神通力はなくなってしまったのか。目を覆いたくなるような光景に、佐々木はマウンド上でぼう然と立ち尽くした。右手を腰に当てながら、3本のアーチをただ見送るだけだった。まさかの3者連続本塁打、3試合連続のセーブ失敗は日米を通じて初の悪夢だった。
「こたえたね…。これが勝負の世界でしょ…。初めてですね」。数々の修羅場をくぐり抜けてきた佐々木にとっても、心に突き刺さる登板になってしまった。「故障とかではない」と、言い訳は1つもしなかった。「ファンが見に来てくれているのに、ここ何試合か裏切る結果になってしまっている。そういうのが一番つらい」と唇をかんだ。
内容的にもキツい3連発だった。土橋には追い込んでからの内角低めフォークをすくい上げられた。岩村も追い込みながら、外角低めフォークを狙い打ちされた。古田に至っては、最初から本塁打狙いでフルスイングしてきた。そこに真ん中低めへ甘い直球がいってしまった。追い込んでからのフォークを完ぺきに打たれるのも、打者にこれほどのんでかかられるのも、かつての佐々木にはありえない姿だった。
ある球団のスコアラーは言う。「昔のミーティングでは、追い込まれてからのフォークを振らなければ四球だからって言ってあった。でも、みんな手を出しちゃうんだよ。どうしてもダメだったね」。ストライクからボールになるフォークを見きれる打者はほとんどいなかった。それが佐々木だった。
この日の最速は142キロ。以前と比べれば落ちるが、日本に復帰した今季はその球速でここまで成功してきた。佐々木は不調の原因を「年なんでしょ」と冗談交じりに話す。年齢が響いているのかどうかはともかく、直球のキレのなさが悪い結果に結びついてしまっているのは確かだ。山下監督も「球速ではなくて、キレが問題なんじゃないかと思う」と語った。それを取り戻さないことには始まらない。「ここまでやってきた選手だし、自分で管理している。修正すべき所は分かっているはず」と調整法は本人に任せる。明日10日からの北海道遠征(阪神戦)に帯同するか、居残ってミニキャンプを張るかなどを話し合うことになる。

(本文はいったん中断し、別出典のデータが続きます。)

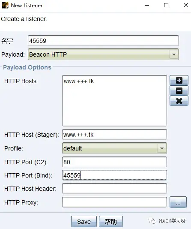Click the HTTP Port (Bind) field

pos(114,175)
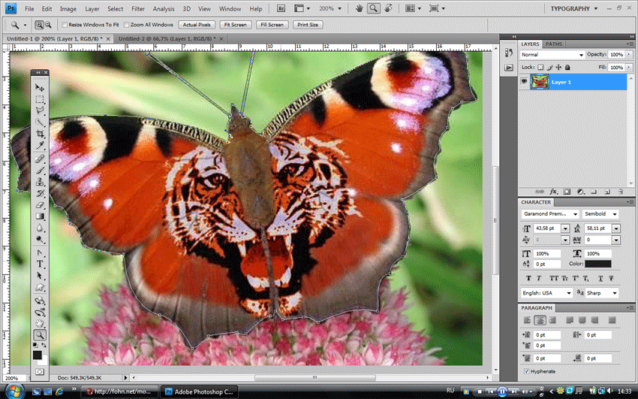Screen dimensions: 638x399
Task: Select the Crop tool
Action: pyautogui.click(x=40, y=134)
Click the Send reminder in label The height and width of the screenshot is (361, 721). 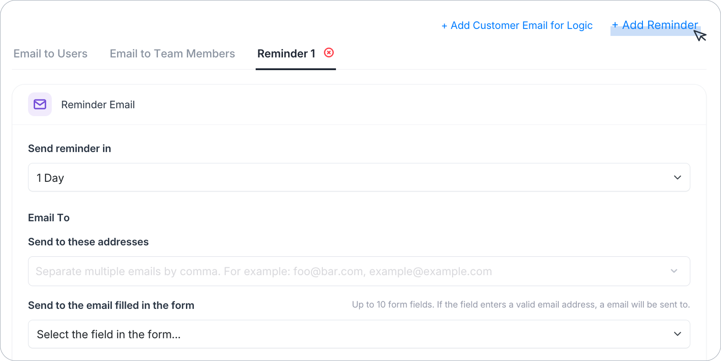click(69, 149)
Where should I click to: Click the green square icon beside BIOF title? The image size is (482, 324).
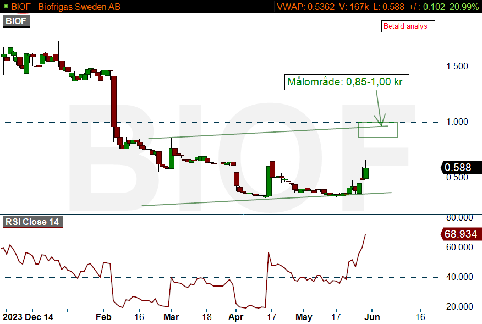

「借りを返したい? 返せればね。どういうふうに切り替える? 難しいですね。とりあえず頭を冷やして考えたいこともあるし…」。出会ったことのない困難なカベに直面してしまった大魔神。横浜にとっても勝利の方程式が揺らいでしまうピンチだが、山下監督は「次の機会も使います」と言い切った。信頼は揺らいでいなかった。